D.Conclusion and recommendations
12.The Committee, acting under article 5 of the Optional Protocol, is of the view that the State party has failed to fulfil its obligations under article 13 (1) read alone and in conjunction with articles 4, 15, 16 and 25 of the Convention. The Committee therefore makes the following recommendations to the State party:
(a)Concerning the author, the State party is under an obligation to:
(i)Provide him with an effective remedy, including an impartial, effective and thorough investigation into the claims of torture, prosecution of those responsible and effective reparation to the author and his family, and adequate monetary compensation for the loss of hearing in his right ear following the denial of access to necessary the medical services;
(ii)Review his conviction in accordance with the guarantees enshrined in the Convention, including the exclusion of the evidence obtained under torture, permanent suspension of solitary confinement, full access to his representatives, the provision of adapted procedural accommodations to ensure that he can effectively take part in proceedings and access to the necessary health services.

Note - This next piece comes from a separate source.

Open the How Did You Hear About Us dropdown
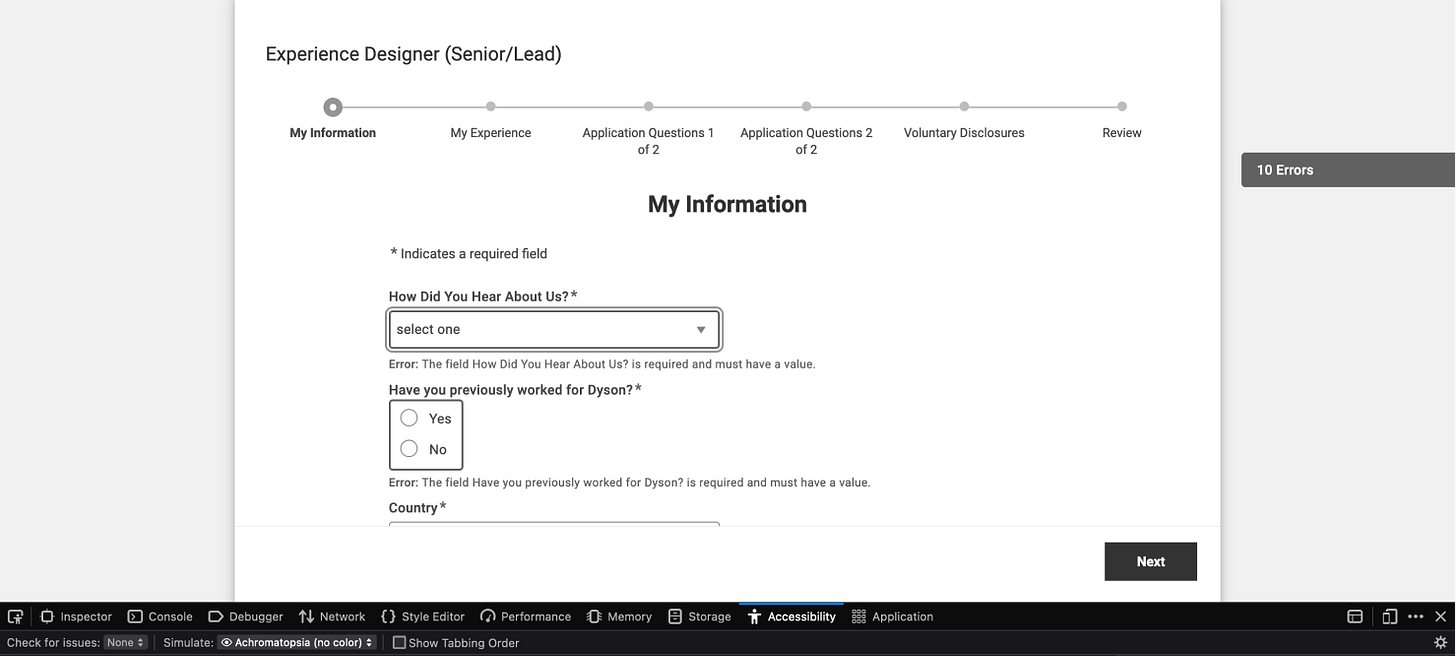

(b)In general, the State party is under an obligation to take measures to prevent similar violations in the future. In this regard, the Committee requires the State party to:
(i)Establish a clear prohibition of any act of torture in the justice and prison system;
(ii)Establish mechanisms to effectively and independently report and investigate allegations of torture;
(iii)Ensure the timely access to medical services in the context of detention, in accordance with article 25 of the Convention;
(iv)Give due consideration to abolishing the deathpenalty;
(v)Provide sufficient, regular training on the scope of the Convention and its Optional Protocol to judges, other judicial officers and prison officials.
13.In accordance with article 5 of the Optional Protocol and rule 75 of the Committee’s rules of procedure, the State party should submit to the Committee, within six months, a written response, including information on any action taken in the light of the present Views and the recommendations of the Committee.